Fraîchement débarquée d'Angleterre après avoir précipitamment épousé Walter un médecin bactériologiste exerçant à Hong-Kong, Kitty se trouve plongée dans cet univers particulier, dans cette ambiance chaude et humide de l'extrême Asie.

Kitty n'a pas vraiment épousé Walter par amour, mais plus par l'envie rageuse de quitter sa mère et sa famille. Walter n'est que cet être terne, ce chercheur sans vie sociale, fade, presque transparent dans cette société coloniale. Kitty, oisive et insatisfaite, rencontrera Charlie, brillant, séduisant et se jette à corps perdu dans cet amour, dans cet espoir. Quand Walter découvre cette liaison il laisse à Kitty le choix, ou bien de se marier avec Charlie si c'est lui qu'elle aime, ou bien de le suivre dans un territoire reculé de la Chine où il a accepté un poste de médecin dans cet endroit touché par l'épidémie de choléra.

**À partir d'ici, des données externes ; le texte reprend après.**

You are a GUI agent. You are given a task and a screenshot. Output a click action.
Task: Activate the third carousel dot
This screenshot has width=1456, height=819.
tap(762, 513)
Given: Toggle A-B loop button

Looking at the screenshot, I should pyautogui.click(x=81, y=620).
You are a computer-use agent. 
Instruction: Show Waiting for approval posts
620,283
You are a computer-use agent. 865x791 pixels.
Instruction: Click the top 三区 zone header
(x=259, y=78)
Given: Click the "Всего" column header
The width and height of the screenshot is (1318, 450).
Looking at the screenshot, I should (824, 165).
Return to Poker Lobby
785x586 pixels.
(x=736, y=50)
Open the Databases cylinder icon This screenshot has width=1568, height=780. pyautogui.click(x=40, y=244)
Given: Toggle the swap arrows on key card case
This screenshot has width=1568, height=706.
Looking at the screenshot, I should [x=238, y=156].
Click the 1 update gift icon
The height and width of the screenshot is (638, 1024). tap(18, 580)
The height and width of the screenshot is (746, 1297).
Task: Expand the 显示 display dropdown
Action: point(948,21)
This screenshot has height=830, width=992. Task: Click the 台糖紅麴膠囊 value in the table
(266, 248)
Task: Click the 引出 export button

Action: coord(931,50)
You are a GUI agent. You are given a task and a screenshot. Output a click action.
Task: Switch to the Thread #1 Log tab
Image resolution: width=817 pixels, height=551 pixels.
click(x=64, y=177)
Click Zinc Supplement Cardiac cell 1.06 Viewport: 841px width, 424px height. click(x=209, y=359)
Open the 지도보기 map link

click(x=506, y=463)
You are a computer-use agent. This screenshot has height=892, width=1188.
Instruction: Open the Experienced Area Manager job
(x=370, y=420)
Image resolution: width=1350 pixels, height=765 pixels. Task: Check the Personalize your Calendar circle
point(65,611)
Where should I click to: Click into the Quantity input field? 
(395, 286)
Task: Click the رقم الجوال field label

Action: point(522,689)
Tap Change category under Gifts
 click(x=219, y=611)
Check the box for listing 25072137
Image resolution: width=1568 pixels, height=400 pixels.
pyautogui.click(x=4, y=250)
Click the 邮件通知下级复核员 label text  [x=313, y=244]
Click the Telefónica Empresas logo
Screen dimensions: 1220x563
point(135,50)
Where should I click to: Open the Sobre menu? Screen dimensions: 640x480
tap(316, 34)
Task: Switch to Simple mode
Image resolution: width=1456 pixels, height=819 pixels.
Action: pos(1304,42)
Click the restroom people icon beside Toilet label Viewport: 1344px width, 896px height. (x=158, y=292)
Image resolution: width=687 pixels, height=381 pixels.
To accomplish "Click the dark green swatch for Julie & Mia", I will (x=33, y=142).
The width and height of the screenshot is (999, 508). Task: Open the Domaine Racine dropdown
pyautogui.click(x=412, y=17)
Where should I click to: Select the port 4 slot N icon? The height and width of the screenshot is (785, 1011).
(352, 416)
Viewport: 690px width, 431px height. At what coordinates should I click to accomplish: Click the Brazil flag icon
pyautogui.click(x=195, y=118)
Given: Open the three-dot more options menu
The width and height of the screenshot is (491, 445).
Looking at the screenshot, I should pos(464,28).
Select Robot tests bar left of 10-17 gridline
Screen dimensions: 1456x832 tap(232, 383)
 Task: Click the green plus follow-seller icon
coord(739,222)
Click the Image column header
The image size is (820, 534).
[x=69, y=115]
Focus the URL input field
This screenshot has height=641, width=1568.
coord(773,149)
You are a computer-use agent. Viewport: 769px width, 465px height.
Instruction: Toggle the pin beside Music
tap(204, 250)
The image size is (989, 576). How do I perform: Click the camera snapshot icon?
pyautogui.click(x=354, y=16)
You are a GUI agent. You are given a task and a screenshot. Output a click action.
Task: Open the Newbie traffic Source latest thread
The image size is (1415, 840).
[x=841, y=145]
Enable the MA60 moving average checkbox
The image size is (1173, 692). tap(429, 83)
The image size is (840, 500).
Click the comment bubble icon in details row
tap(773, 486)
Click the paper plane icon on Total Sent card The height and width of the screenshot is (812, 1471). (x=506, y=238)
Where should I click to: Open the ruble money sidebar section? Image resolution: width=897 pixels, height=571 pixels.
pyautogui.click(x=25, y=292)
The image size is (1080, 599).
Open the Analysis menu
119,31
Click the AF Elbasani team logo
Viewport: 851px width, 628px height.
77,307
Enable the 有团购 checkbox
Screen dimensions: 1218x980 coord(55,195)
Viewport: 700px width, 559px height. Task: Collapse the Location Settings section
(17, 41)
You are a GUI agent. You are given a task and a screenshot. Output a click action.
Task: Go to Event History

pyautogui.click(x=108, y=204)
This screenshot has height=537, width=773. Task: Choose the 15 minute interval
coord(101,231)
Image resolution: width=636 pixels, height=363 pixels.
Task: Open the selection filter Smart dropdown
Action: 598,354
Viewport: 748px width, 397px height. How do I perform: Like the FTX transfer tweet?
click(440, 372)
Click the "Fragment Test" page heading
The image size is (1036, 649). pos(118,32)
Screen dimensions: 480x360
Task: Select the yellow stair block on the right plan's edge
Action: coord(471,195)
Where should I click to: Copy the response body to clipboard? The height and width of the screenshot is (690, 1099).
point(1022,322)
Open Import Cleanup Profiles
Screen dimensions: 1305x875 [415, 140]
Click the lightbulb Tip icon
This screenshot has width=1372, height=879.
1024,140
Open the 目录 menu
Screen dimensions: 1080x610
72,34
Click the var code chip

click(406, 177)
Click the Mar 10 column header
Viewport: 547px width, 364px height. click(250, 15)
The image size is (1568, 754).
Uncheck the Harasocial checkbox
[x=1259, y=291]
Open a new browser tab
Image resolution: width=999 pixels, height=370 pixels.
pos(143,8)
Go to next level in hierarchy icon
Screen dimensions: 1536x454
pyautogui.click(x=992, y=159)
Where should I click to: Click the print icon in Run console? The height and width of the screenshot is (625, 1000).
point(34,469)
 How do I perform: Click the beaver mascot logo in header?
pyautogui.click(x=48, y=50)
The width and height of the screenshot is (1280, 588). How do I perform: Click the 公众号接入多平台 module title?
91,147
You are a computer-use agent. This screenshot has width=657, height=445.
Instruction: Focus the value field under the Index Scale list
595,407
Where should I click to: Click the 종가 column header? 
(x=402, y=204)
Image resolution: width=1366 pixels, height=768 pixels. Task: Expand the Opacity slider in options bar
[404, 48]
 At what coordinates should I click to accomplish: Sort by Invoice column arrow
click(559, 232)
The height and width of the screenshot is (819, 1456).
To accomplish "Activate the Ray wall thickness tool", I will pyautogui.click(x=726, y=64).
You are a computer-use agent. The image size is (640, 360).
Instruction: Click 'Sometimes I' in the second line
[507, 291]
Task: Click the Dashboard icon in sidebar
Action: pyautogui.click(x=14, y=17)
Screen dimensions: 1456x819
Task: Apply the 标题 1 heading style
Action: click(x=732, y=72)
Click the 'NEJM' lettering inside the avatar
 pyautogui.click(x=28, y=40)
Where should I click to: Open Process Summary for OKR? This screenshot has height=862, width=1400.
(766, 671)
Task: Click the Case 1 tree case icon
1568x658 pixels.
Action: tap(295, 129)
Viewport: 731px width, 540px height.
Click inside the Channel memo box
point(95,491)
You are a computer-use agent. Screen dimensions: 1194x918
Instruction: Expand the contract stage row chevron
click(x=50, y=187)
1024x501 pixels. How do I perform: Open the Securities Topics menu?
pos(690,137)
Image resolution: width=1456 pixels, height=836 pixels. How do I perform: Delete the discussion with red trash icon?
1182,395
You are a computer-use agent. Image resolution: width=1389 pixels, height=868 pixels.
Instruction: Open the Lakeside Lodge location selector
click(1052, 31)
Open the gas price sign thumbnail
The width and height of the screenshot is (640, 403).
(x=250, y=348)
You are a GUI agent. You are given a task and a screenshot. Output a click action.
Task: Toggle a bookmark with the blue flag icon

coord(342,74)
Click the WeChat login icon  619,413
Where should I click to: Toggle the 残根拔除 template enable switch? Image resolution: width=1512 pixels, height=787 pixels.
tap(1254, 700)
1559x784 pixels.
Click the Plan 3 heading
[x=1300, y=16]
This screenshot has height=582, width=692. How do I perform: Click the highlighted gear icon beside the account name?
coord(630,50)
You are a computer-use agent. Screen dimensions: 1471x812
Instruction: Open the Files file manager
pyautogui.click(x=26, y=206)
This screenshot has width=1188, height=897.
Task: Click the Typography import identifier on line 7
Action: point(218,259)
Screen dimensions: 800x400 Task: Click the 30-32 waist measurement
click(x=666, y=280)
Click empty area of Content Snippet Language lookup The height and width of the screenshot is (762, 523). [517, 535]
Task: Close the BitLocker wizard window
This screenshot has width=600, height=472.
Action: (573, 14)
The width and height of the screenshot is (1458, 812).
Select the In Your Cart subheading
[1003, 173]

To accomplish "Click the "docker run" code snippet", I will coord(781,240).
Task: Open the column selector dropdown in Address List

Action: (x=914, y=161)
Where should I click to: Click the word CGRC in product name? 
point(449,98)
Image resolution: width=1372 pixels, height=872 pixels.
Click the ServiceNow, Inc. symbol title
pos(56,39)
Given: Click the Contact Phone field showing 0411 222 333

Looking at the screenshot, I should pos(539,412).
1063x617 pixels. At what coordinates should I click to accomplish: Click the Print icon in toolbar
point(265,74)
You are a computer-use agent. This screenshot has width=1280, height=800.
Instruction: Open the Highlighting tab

Et voilà le couple qui remonte les vallées, en chaises, jusqu'à ce village perdu où vivent quelques soeurs dans un couvent et où meurent chaque jour des êtres victimes de la terrible épidémie. Mise à l'épreuve Kitty découvrira là une autre facette de sa personnalité, moins futile, tournée vers autrui. Elle découvrira aussi, au détour d'événements dramatiques, la personnalité de Walter qui n'a jamais cessé de l'aimer. Transformée, Kitty prendra conscience, peut-être un peu tardivement, qu'elle est probablement passée à côté de quelque chose. Derrière le voile des illusions.

Le roman est beaucoup plus mélancolique et beaucoup moins romantique que le film "Le voile des illusions" portant magnifique. Et en lisant le roman on ne peut s'empêcher d'entendre les notes de Satie (la "Gnossiène n°1" accompagne admirablement le film) qui prennent ici toutes leur valeur. Un roman terrible sous couvert d'une histoire d'amour et d'adultère dans la bonne société coloniale britannique.